Ce double drame doit sonner le glas d’un modèle d’aménagement urbain obsolète qui privilégie le laisser-faire au détriment de la sécurité publique et de l’efficacité économique. Le Mali dispose aujourd’hui d’une opportunité historique pour engager une transition audacieuse vers des infrastructures marchandes modernes, en s’inspirant des meilleures pratiques architecturales et technologiques éprouvées sur le continent africain.

La modernisation des marchés doit reposer sur trois piliers fondamentaux :

  1. La sécurité architecturale et technique : Les futurs grands marchés doivent intégrer dès leur conception des matériaux de construction ignifuges, des systèmes d’extinction automatique, des réseaux électriques centralisés et enterrés, ainsi que des voies d’accès sanitaires strictement sanctuarisées contre toute forme d’occupation anarchique.
  2. La numérisation et la gestion intelligente : L’intégration de technologies de gestion intelligente (smart markets) permet de surveiller en temps réel la consommation d’énergie, de détecter les anomalies thermiques et de réguler les flux de personnes et de marchandises. De plus, la formalisation des commerçants à travers des plateformes d’enregistrement numérique facilitera leur accès aux produits d’assurance structurés et aux services financiers modernes.
  3. Un modèle de gouvernance public-privé : La gestion des grands marchés ne peut plus être abandonnée aux seules municipalités, souvent dépourvues de compétences techniques et de ressources financières suffisantes pour en assurer la maintenance. La mise en place de partenariats public-privé (PPP), impliquant des sociétés de gestion spécialisées et les associations de commerçants, garantit un entretien rigoureux des infrastructures et une pérennité des investissements sur le long terme.
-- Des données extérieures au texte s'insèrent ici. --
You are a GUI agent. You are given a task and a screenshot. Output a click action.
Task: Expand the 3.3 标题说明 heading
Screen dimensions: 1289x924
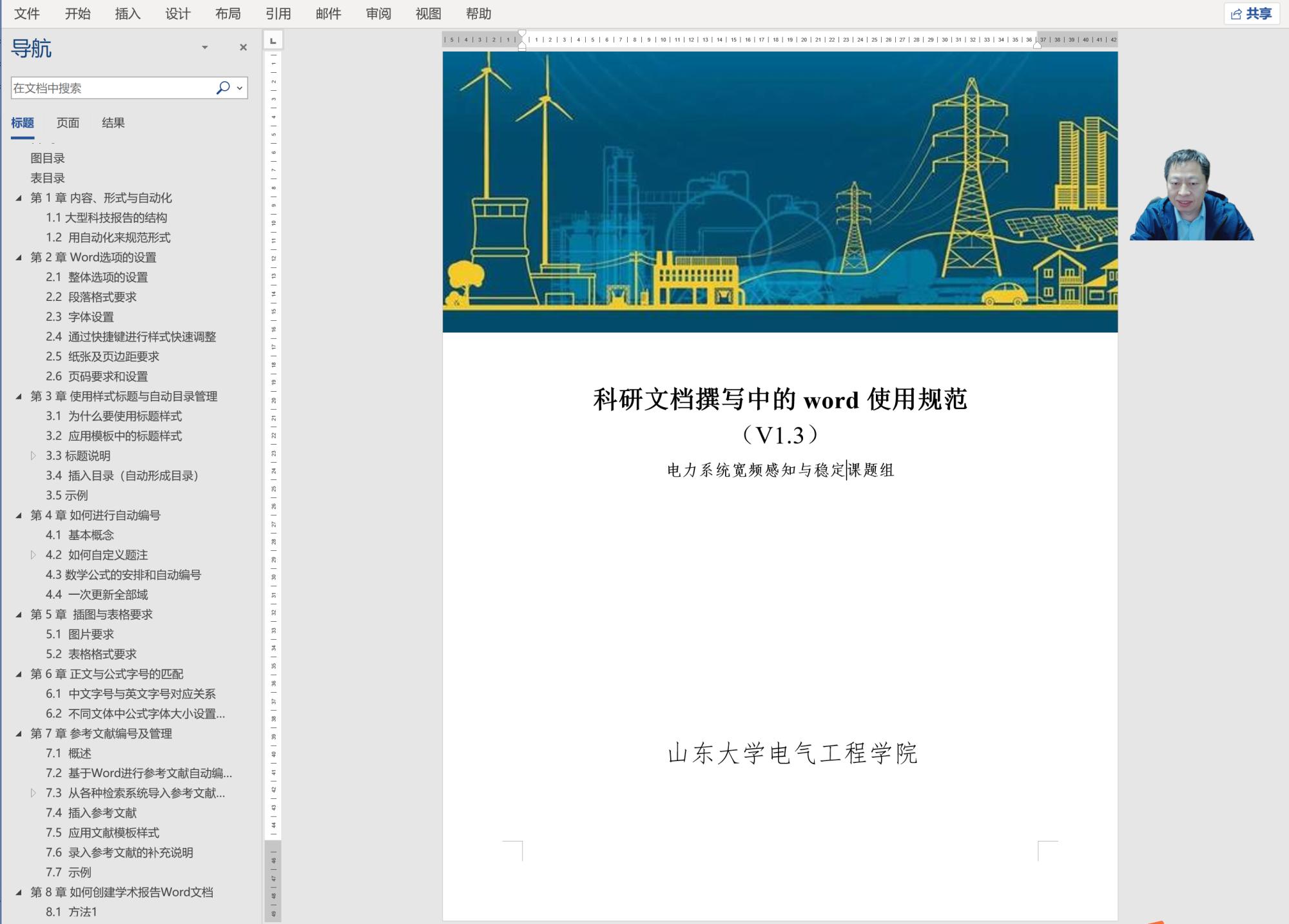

Le financement de ce grand chantier de modernisation constitue certes un défi de taille, mais il représente un investissement hautement rentable pour l’avenir économique du pays. En mobilisant l’épargne nationale, en orientant les financements des institutions multilatérales africaines de développement et en nouant des partenariats stratégiques avec des constructeurs spécialisés, le Mali peut transformer cette double tragédie en un levier de transformation structurelle. Il est temps de bâtir des marchés qui reflètent la dignité, le dynamisme et l’ambition économique d’une nation malienne en pleine reconstruction de sa souveraineté et de son avenir.